* **Exercise details**
The entries below need to be written out exactly, with no pictures included.

* **Records supplied**
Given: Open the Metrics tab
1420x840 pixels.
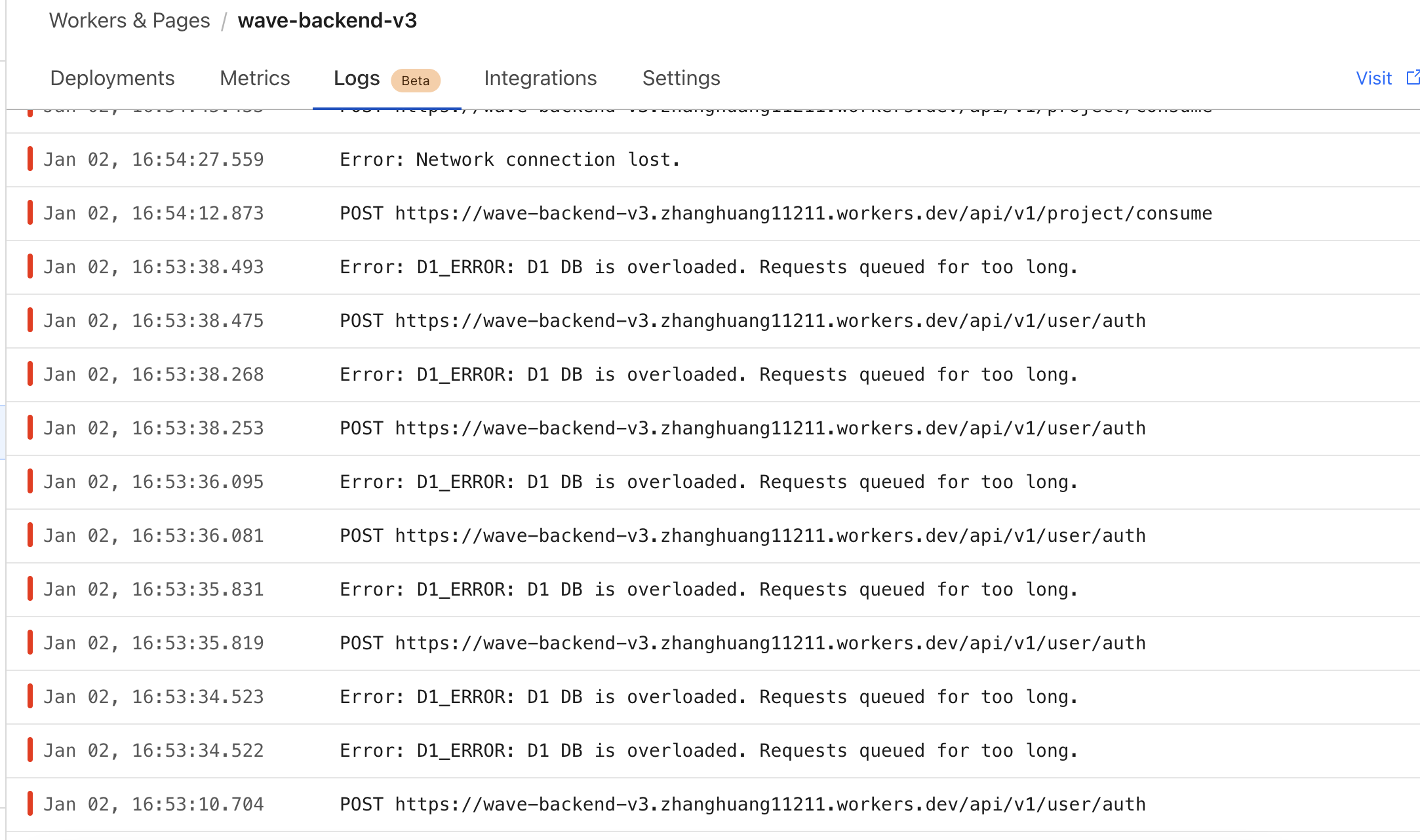Looking at the screenshot, I should coord(254,78).
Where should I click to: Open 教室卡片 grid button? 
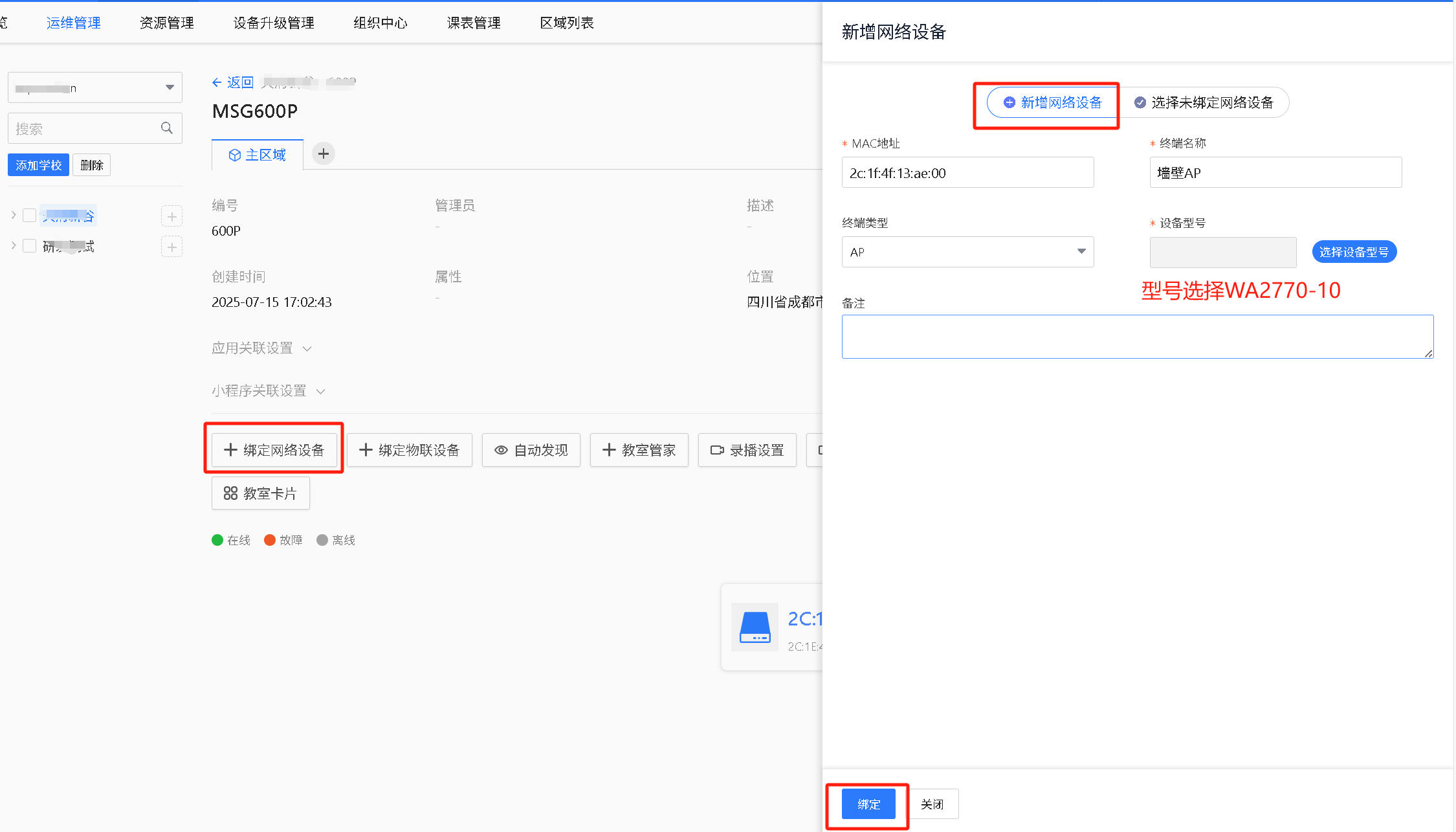260,493
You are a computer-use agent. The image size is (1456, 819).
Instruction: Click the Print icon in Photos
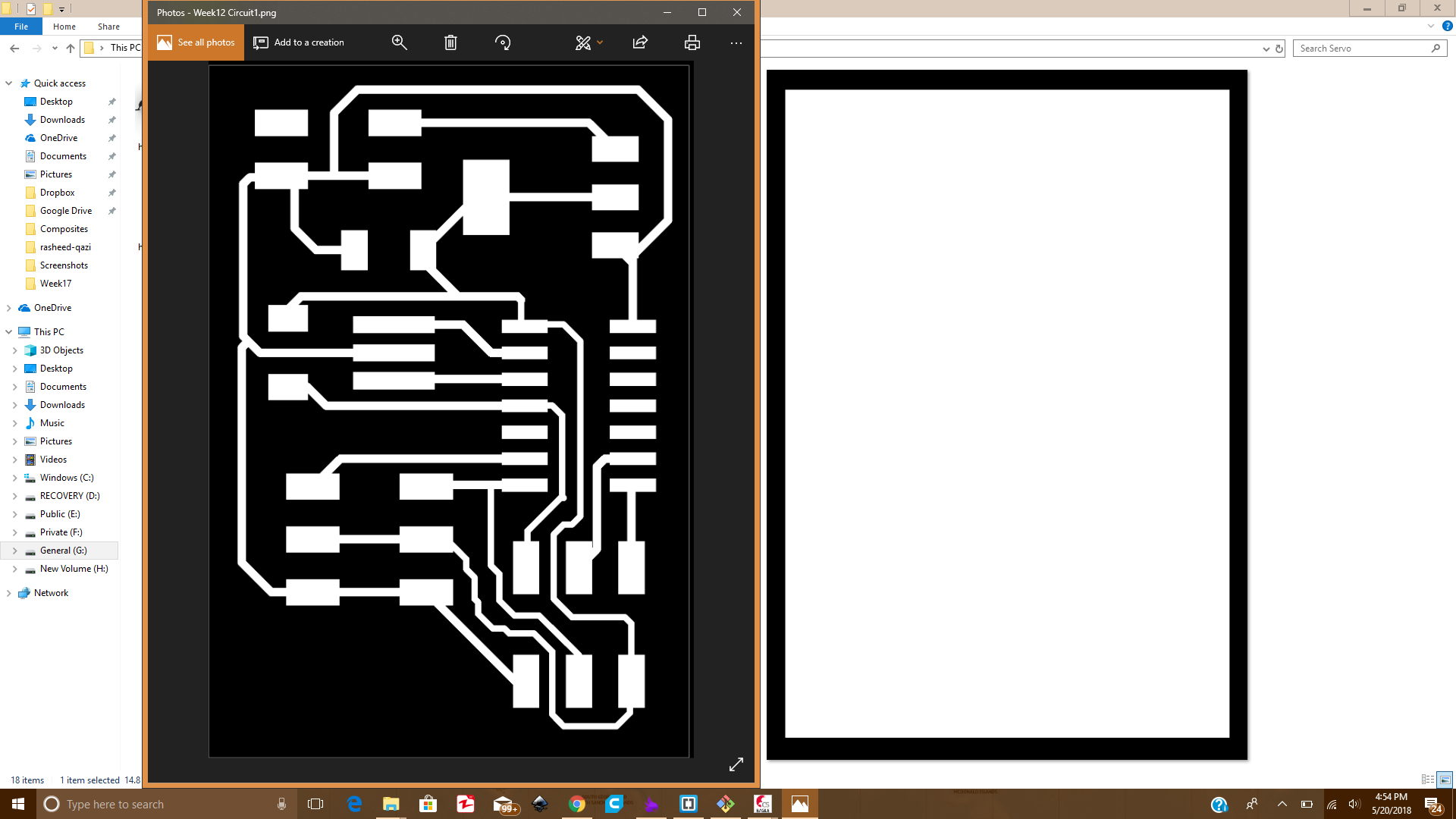692,42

* **Task response**
Given: Open the Metrics tab
1420x840 pixels.
Looking at the screenshot, I should coord(254,78).
Where should I click to: Open 教室卡片 grid button? 
260,493
You are a computer-use agent. The image size is (1456, 819).
Instruction: Click the Print icon in Photos
692,42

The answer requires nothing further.